SUPPLIED TEXT →
-- START --

It's time for our advice segment. First tonight, a listener finding it hard to find time for their friends.
The Presenter (as First Letter Writer)
I've been into table-top role-playing games ever since I was a kid. My big brother used to play with his friends, all crowding round the kitchen table on a Saturday night, the smell of Lynx and off-brand cheese puffs filling the air.
He wouldn't let me join in though. No teenage boy wants his annoying little sister cramping his style, even if he is doing something as geeky as D&D.
Not that my brother and his friends played D&D specifically. Mum put her foot down. She said they could play in the house and she'd pay for the pizza and snacks and let them stay up late, but they weren't allowed to play anything where all the bad guys were creatures. She said we wouldn't like it if all the baddies in our games were Muslim, would we? This was back when Call of Duty was still set in World War Two...
Adil ran a couple of one-shots for me and my friends for my birthday when I was a teenager, but I didn't really start playing myself until uni. I joined the gaming society, one thing led to another and boom – obsessed!
I joined different group last year. I'd moved to a new city and wanted to make friends, and being a GM – that is, the one who runs the game for the other players – is a really good way to meet people. Good GMs are always in demand.
We're playing a new game, too. It's a really gritty, resource-based survival game set in the near-future. Lots of horrible old capitalists milking the honest Martian miners for all their worth. You know, that sort of thing.

-- END --

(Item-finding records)
-- START --

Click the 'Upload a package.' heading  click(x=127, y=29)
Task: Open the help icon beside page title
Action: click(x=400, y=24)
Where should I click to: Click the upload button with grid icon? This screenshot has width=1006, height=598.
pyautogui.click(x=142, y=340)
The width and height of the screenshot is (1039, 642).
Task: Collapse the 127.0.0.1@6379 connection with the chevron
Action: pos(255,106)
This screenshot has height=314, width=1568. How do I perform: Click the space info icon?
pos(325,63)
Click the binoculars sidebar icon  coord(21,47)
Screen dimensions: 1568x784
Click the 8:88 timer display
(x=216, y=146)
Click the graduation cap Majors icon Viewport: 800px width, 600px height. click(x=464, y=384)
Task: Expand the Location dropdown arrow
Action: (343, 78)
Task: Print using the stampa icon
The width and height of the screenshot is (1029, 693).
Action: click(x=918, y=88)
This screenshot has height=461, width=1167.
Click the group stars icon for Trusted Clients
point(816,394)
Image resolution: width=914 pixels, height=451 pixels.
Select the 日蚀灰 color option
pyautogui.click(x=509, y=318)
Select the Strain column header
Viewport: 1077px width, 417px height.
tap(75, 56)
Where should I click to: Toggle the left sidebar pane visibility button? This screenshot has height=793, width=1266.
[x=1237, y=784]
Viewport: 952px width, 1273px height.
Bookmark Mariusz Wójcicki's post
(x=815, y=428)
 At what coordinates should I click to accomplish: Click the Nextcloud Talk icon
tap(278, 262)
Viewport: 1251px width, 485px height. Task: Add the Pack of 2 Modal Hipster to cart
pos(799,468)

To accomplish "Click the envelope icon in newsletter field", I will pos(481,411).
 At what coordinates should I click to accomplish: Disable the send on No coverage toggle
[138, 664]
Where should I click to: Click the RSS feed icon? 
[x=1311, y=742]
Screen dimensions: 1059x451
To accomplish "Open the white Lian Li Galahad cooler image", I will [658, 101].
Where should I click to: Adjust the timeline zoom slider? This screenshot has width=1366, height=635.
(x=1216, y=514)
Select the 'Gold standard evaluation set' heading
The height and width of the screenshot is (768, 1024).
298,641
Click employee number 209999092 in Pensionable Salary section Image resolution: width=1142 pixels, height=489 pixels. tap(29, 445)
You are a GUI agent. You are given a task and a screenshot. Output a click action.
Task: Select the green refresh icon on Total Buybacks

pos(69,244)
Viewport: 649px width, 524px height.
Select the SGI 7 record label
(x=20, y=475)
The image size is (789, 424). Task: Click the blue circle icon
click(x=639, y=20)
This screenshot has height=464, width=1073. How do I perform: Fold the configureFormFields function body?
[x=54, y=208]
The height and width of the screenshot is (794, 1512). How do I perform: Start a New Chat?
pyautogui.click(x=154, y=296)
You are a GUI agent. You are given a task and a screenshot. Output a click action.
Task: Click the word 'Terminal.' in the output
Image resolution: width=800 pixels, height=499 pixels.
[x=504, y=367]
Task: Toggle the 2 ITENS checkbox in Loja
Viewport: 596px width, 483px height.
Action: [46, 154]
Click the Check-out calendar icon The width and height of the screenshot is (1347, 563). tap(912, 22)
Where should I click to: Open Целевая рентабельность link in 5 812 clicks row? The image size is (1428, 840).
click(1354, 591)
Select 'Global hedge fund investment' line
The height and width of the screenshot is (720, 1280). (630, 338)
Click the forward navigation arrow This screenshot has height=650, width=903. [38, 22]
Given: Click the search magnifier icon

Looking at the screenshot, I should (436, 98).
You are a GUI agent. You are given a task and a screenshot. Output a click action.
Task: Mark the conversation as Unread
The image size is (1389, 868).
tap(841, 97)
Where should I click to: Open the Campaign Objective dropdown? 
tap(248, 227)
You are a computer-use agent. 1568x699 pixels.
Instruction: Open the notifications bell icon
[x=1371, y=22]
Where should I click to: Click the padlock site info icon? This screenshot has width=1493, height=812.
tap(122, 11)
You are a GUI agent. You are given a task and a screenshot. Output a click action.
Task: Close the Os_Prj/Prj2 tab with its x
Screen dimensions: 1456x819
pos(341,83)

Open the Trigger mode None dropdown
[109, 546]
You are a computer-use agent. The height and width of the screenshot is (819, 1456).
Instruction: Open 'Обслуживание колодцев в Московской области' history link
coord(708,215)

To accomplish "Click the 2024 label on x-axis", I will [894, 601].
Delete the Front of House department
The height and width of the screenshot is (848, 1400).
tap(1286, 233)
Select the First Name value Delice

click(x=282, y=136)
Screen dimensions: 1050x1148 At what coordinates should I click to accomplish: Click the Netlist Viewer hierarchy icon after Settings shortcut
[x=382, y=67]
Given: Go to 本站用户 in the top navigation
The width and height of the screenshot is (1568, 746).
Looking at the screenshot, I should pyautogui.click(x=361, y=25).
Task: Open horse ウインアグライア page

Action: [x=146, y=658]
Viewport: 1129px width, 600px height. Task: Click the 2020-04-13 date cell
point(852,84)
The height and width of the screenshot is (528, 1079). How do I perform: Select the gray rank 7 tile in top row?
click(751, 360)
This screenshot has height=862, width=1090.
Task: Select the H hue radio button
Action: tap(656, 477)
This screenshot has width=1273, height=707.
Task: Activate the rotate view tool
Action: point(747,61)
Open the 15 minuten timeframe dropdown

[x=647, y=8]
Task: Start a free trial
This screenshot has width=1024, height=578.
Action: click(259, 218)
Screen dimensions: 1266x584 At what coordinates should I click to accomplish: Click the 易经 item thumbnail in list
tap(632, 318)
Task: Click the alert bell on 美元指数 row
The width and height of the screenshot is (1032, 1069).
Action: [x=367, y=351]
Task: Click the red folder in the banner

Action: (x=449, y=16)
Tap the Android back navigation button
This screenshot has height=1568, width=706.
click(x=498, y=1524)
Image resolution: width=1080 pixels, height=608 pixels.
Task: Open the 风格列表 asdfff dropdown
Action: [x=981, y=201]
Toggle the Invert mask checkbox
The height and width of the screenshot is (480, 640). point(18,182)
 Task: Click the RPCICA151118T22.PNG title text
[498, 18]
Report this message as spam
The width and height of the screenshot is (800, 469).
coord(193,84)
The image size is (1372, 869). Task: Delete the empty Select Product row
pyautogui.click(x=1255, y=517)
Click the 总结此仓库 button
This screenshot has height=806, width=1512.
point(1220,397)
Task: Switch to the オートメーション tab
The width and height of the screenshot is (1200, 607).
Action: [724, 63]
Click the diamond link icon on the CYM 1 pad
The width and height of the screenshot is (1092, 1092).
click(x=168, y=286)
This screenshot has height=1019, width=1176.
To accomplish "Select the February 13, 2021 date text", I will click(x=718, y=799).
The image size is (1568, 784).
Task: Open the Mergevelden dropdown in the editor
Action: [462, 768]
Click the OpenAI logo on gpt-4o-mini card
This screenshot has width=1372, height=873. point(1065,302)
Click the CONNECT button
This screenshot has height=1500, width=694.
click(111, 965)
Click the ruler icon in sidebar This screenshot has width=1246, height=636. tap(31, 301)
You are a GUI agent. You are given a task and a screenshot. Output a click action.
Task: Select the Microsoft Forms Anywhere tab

-- END --

PROBLEMS AND TASKS →
A) Transcribe the advice letter from "Not that my" up to and including "always in demand.".
B) Restate word for word the records from their first line up to and including the line with "pos(325,63)".
The advice letter and the records are unrelated to each other.

THE ANSWERS →
A)
Not that my brother and his friends played D&D specifically. Mum put her foot down. She said they could play in the house and she'd pay for the pizza and snacks and let them stay up late, but they weren't allowed to play anything where all the bad guys were creatures. She said we wouldn't like it if all the baddies in our games were Muslim, would we? This was back when Call of Duty was still set in World War Two...
Adil ran a couple of one-shots for me and my friends for my birthday when I was a teenager, but I didn't really start playing myself until uni. I joined the gaming society, one thing led to another and boom – obsessed!
I joined different group last year. I'd moved to a new city and wanted to make friends, and being a GM – that is, the one who runs the game for the other players – is a really good way to meet people. Good GMs are always in demand.

B)
Click the 'Upload a package.' heading  click(x=127, y=29)
Task: Open the help icon beside page title
Action: click(x=400, y=24)
Where should I click to: Click the upload button with grid icon? This screenshot has width=1006, height=598.
pyautogui.click(x=142, y=340)
The width and height of the screenshot is (1039, 642).
Task: Collapse the 127.0.0.1@6379 connection with the chevron
Action: pos(255,106)
This screenshot has height=314, width=1568. How do I perform: Click the space info icon?
pos(325,63)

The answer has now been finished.